I was born in 1945, just after the war, and grew up in a safe and happy environment. I went to Balliol College Oxford where, because my father was a lawyer and I was meant to follow in his footsteps, I read law. I qualified as a solicitor and practised for a few years, but I never enjoyed it and escaped by way of teaching law at Oxford Brookes University and then by becoming a lecturer in Systems at the Open University - which was a wonderful place to work in those early days.
We taught Systems as a way of thinking which was both practical and holistic; an aid to making good decisions when faced with complex and intractable problems. We thought it was a pretty new discipline, but one day I discovered that the Chinese had beaten us to it by about two and a half thousand years.
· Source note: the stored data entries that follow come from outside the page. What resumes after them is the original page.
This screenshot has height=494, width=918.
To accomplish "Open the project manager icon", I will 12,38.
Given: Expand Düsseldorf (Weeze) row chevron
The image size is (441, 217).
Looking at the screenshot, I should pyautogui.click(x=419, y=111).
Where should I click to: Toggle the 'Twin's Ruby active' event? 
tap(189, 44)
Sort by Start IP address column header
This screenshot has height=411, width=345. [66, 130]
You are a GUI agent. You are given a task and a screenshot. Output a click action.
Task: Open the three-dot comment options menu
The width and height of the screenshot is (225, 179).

For traditional Chinese medicine never sees a human being as an assembly of parts, nor does it separate the person from his or her illness, yet it yields very specific treatments for a multitude of human ailments. Good decisions, in fact, when confronted with the most complex of all systems. I became fascinated. I read up the theory; then I qualified as an acupuncturist; then I left the University to work at it full time and have been doing so for over twenty five years, and counting.
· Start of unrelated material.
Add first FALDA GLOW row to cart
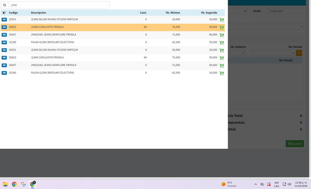This screenshot has width=311, height=189. pos(221,43)
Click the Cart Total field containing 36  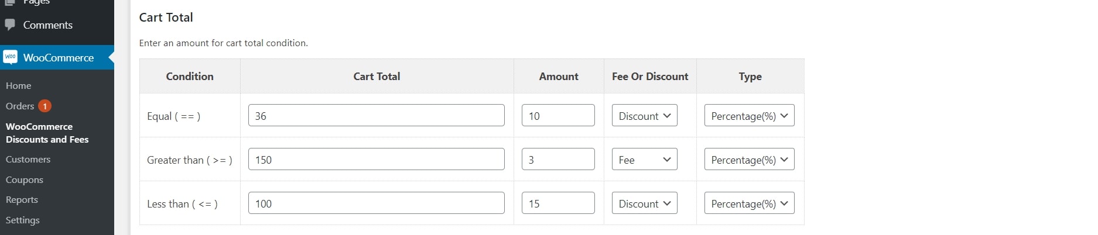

Soon after I qualified I met Fritz Smith, the originator of Zero Balancing, and was hugely impressed by him and by his work. He really knows what energy is, he really knows how to work with it, and because of his Western Medical background (he is an MD as well as an osteopath and acupuncturist) he can communicate what he is doing in clear, precise concepts. I learned enormous amounts from him, qualified as a Zero balancer and then as a Zero Balancing teacher, and finally, to make sure I understood it, wrote a book about it. I found it so illuminating to write about energy without making it seem strange or esoteric, that I then wrote four more books about it.
I have been passionate about the Lake District since I was about eight years old, and after having had holidays in one particular valley for over forty years, I finally realised a dream by coming to live in it. I get great pleasure form taking hosts of grandchildren to places my three daughters loved when they were small.